エレベーターの降りていくところは筒状になってますからね、その作業員さんの叫び声が響いて、上にいる皆も驚いた。
大の男が悲鳴を上げるなんて普通じゃないですからね。
みんな驚いていると、下に降りた作業員が、
「おーい、これダメだ。ちょっと来てくれよ。これダメだよ。人が、人が死んでるよ....」
って言ってるんですよ。
それでもう一人が慌てて灯りをつけて下に降りていった。
これは騒ぎになりましたよ。もちろん警察も来たわけだ。
エレベーターの下で何があったかっていうと、このエレベーター地下がなくて一階までなんですが、
一階の真下のちょうど機械のある部分。
その部分に、この放送局でアルバイトをしていた学生が死んでいたんですね。
どうやらこの彼は深夜に仕事をしていて、エレベーターに乗ろうとしたようなんですね。
それでエレベーターが来て、乗ろうとしたらエレベーターがなかった。
それで下に落ちて死んだんじゃないかって話しだったんですね。
けどじゃあ「毎回毎回止まったり閉じ込められたりするのは何なんだ?」って話しになった訳なんですね。

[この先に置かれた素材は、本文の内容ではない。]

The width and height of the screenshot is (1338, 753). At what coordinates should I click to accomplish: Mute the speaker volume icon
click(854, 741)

この亡くなっていた彼が自分が下で死んでいる事をみんなに教えたくて、それでこのエレベーターを止めたんじゃないかって声があった。
と、その声のもう一方で、はじめからエレベーターは壊れていて、その故障で学生君は亡くなったんじゃないか?
どこかにぶつけたかもしれないけど、下でしばらく生きていて、それでも誰にも気付かれず亡くなったんじゃないか?
そんな声もあったんですね。
調べてみましたら死後半年経っていたそうですよ。
男子学生でしたからね、局のほうもアルバイトが休んだって「ああ、男子学生なんてこんなもんだ..アルバイトだししょうがないや」そう思っていたわけだ。

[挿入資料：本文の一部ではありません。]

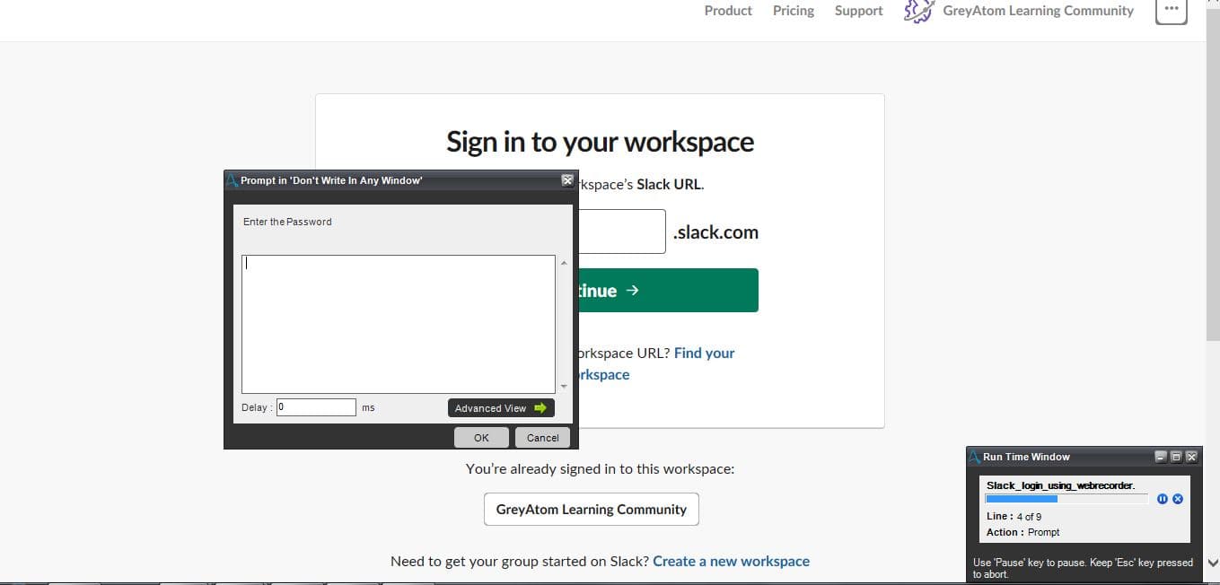Maximize the Run Time Window
The image size is (1220, 585).
[x=1176, y=457]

で、親御さんも男の子ですからね。しばらく連絡がなくても元気にやってるんだろうって思ってた。
局も親御さんもそうですからね、誰も彼をあてにしていなかった。
でも、そうじゃなかった。
彼はずっとエレベーターの下で助けがくるのを待っていたんですね。
以来エレベーターは止まらなくなりました。そんな話しがありましたよね。